The vertical mass density distribution of the Milky Way is key to understanding the dark matter density distribution. Stellar motions that are vertical to the Galactic plane (in the z‐direction) are sensitive to the total mass distribution [M_tot(z)]. Subtracting the mass contributions of luminous matter (stars and gas; e.g., Bahcall 1984; Flynn & Fuchs 1994; Gould et al. 1997) yields the dark matter profile. The Milky Way is the only galaxy in which the local dark matter density distribution can be determined in situ. The current state of the art is that M_tot(z) is determined to ±10% out to about 1.1 kpc (Kuijken & Gilmore 1989, 1991). A better determination of M_tot(z) allows for a much better determination of the dark matter distribution and its shape (Olling & Merrifield 2000, 2001).

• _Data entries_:
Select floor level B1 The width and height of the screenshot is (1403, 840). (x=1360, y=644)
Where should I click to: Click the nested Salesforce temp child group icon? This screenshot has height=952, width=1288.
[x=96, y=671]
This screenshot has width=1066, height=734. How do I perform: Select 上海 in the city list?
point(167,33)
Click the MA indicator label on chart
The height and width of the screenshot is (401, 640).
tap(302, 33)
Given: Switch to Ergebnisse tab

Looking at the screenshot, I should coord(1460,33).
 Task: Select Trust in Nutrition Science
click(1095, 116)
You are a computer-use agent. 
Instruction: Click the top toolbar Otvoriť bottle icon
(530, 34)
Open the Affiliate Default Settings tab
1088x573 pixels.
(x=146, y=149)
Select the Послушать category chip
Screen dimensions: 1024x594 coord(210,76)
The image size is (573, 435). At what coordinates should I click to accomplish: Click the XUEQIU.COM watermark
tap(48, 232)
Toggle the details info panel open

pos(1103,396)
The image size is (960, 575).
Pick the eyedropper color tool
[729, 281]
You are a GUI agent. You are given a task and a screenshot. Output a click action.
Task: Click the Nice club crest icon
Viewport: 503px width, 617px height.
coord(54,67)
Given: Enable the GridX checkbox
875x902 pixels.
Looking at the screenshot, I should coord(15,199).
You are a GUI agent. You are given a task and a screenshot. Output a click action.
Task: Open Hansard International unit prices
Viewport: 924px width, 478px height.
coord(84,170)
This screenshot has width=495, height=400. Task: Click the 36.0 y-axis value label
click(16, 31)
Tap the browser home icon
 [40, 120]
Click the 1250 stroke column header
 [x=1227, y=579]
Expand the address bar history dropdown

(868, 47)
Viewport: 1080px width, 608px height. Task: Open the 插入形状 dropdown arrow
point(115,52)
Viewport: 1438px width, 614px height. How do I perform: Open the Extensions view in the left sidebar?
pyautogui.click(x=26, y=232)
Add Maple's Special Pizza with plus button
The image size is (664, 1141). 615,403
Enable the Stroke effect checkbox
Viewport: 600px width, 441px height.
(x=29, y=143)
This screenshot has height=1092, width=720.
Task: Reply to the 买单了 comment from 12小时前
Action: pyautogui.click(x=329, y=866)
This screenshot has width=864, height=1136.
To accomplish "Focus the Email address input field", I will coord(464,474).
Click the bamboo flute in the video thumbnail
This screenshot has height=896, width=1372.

• _SET TASK 1_: In the rows, edit everything from the line containing "Click the 1250 stroke column header" down to the line containing "Action: pyautogui.click(x=329, y=866)" by replacing "checkbox" with "tick box" and keeping all else unchanged. Give back only those lines.
• _SET TASK 2_: Pick up the passage on the Milky Way's vertical mass density distribution and continue it past its last sentence.

• _RIGHT ANSWER 1_:
Click the 1250 stroke column header
 [x=1227, y=579]
Expand the address bar history dropdown

(868, 47)
Viewport: 1080px width, 608px height. Task: Open the 插入形状 dropdown arrow
point(115,52)
Viewport: 1438px width, 614px height. How do I perform: Open the Extensions view in the left sidebar?
pyautogui.click(x=26, y=232)
Add Maple's Special Pizza with plus button
The image size is (664, 1141). 615,403
Enable the Stroke effect tick box
Viewport: 600px width, 441px height.
(x=29, y=143)
This screenshot has height=1092, width=720.
Task: Reply to the 买单了 comment from 12小时前
Action: pyautogui.click(x=329, y=866)

• _RIGHT ANSWER 2_:
A very significant improvement of the OBSS‐based analysis with respect to the ground‐based analysis of Kuijken & Gilmore (1989, 1991) is that astrometric distances will be available, while in the late 1980s only photometric parallaxes were available, which were based on estimated vertical metallicity gradients. Due to its superior accuracy, the distance at which OBSS will provide 10% distance measurements is twice that of Gaia (to ∼12 kpc). This larger depth has two important consequences: (1) the distance in the plane (d_p) out to which M_tot(z) can be determined is about twice as large, while (2) the vertical height (z) is also about twice as large as that for Gaia, reaching to z_OBSS = 5 kpc toward the Galactic poles. The OBSS reach corresponds to an unprecedented 17 disk scale heights, and 5 scale heights of the thick disk. Even at a distance from the Sun of as large as d_p = 4 kpc, the OBSS vertical survey will reach to 3 kpc, or 10 vertical scale heights.

Apart from making a very accurate determination of M_tot(z), the OBSS data will also answer the very important question of how representative the currently known value of M_tot(z) is at the solar circle. That is to say, the OBSS data will allow for the determination of M_tot(z, R, ϕ).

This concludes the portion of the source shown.